By: Jeffrey G. Sheldon, Esq.
With increasing competition, more and more companies are using legal strategies to differentiate and protect products. Trade dress rights and design patents are often over looked by many inventors, companies, and even attorneys as a viable way to protect the ornamental appearance of a product or its packaging.
For example, this past August, L’Oreal USA Creative, Inc. received a Notice of Allowance from the U.S. Trademark Office for the three dimensional configuration of its Essie nail polish bottle. The company also has a patent pending design application.
U.S. Trademark Application Serial No. 86/667,959
Trade Dress is defined as a product’s “total image” or “overall appearance” and can protect unique product features such as a size, shape, color(s) graphics or design. Similarly, a design patent covers the visual ornamental characteristics embodied in, or applied to, an article of manufacture. Lululemon Athletica, Inc. commonly uses design patents to protect its high-end clothing line. In the U.S. the company has filed over thirty patent and sixty trademark applications and has enforced its rights against other companies like Calvin Klein.

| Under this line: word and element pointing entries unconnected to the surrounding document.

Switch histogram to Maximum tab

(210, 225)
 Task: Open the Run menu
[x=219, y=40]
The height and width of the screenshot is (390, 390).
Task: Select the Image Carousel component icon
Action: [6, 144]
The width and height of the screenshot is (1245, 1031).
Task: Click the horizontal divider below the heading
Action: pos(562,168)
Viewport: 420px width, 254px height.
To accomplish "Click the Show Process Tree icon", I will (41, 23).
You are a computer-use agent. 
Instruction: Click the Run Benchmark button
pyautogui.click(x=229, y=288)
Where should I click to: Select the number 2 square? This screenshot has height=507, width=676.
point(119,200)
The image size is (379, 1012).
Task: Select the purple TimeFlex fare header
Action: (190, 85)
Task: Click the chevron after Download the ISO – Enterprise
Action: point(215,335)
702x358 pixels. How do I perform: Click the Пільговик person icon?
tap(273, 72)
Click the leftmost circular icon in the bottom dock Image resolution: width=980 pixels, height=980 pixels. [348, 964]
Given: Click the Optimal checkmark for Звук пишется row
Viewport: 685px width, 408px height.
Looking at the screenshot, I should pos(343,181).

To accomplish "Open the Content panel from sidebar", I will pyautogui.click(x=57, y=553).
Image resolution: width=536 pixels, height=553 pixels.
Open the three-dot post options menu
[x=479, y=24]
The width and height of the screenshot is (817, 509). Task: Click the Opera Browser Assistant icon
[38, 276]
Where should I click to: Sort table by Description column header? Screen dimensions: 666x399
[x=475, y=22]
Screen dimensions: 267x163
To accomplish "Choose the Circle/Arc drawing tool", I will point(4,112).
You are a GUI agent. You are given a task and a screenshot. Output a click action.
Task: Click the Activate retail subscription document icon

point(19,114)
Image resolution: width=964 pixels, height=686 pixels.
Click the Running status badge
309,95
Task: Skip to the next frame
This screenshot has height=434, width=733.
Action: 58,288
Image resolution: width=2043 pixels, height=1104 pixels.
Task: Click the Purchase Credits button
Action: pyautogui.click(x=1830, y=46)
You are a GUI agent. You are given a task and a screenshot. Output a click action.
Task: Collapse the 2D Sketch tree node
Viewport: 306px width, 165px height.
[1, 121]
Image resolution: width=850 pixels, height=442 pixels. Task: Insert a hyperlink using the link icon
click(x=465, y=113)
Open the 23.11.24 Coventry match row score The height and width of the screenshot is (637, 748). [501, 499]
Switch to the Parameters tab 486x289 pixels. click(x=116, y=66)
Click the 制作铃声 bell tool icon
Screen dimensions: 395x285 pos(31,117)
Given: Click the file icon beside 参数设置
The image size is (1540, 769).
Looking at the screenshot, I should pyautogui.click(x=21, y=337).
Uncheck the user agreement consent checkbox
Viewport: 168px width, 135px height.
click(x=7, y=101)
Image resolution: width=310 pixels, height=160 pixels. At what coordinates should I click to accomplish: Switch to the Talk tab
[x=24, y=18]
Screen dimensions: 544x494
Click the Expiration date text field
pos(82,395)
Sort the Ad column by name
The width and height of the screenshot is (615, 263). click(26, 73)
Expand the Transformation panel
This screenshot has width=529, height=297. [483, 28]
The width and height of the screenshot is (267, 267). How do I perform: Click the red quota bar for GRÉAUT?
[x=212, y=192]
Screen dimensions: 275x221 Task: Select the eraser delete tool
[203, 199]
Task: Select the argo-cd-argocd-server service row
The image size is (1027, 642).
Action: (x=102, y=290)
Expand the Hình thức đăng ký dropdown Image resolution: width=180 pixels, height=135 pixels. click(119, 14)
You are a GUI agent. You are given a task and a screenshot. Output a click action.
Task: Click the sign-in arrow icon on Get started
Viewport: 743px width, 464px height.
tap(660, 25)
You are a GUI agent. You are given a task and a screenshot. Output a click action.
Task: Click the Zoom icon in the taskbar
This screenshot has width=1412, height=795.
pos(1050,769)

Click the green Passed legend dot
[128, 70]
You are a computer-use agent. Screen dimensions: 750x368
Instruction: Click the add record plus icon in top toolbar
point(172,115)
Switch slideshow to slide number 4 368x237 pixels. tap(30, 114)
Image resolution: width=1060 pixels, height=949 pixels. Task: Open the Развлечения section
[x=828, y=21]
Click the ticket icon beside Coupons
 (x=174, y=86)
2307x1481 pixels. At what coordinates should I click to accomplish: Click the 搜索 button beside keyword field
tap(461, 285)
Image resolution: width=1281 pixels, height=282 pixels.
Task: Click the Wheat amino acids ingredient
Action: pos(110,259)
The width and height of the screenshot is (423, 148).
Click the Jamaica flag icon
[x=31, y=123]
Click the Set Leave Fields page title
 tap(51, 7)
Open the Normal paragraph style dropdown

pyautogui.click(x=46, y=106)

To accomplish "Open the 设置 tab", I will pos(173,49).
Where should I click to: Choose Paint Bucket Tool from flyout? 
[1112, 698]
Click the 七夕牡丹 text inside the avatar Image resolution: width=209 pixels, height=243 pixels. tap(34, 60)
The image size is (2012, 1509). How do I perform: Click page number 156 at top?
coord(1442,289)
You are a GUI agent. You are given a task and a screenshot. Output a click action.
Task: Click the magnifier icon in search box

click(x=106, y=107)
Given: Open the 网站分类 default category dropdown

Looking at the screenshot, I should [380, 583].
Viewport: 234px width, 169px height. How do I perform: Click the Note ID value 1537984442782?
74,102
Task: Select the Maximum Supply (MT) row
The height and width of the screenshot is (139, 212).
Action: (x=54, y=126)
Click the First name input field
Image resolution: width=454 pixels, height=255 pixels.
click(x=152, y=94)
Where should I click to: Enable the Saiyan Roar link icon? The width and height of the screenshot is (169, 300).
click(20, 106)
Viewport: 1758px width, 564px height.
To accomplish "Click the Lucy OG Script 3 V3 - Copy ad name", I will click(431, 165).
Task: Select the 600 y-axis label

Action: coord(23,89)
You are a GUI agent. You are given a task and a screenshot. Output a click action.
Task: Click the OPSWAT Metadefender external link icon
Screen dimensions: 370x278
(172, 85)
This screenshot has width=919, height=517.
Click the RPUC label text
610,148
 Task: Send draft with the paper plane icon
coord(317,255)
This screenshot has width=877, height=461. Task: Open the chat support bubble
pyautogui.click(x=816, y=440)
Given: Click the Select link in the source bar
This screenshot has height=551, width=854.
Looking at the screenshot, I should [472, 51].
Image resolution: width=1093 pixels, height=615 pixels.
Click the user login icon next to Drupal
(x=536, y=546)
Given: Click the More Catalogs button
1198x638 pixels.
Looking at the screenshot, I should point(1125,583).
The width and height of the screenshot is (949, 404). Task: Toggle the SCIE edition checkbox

U.S. Design Patent No. 3,645,644
There are many other benefits to seeking a trade dress registration form the US Trademark Office or a design patent from the US Patent Office, including:
Inexpensive process, about $1,500-2,500, to file an application (including fees and costs);
Generally easier to obtain than utility patents; and
Fast- can be granted in less than one year.
Both trade dress applications and design patent applications can be filed internationally as well.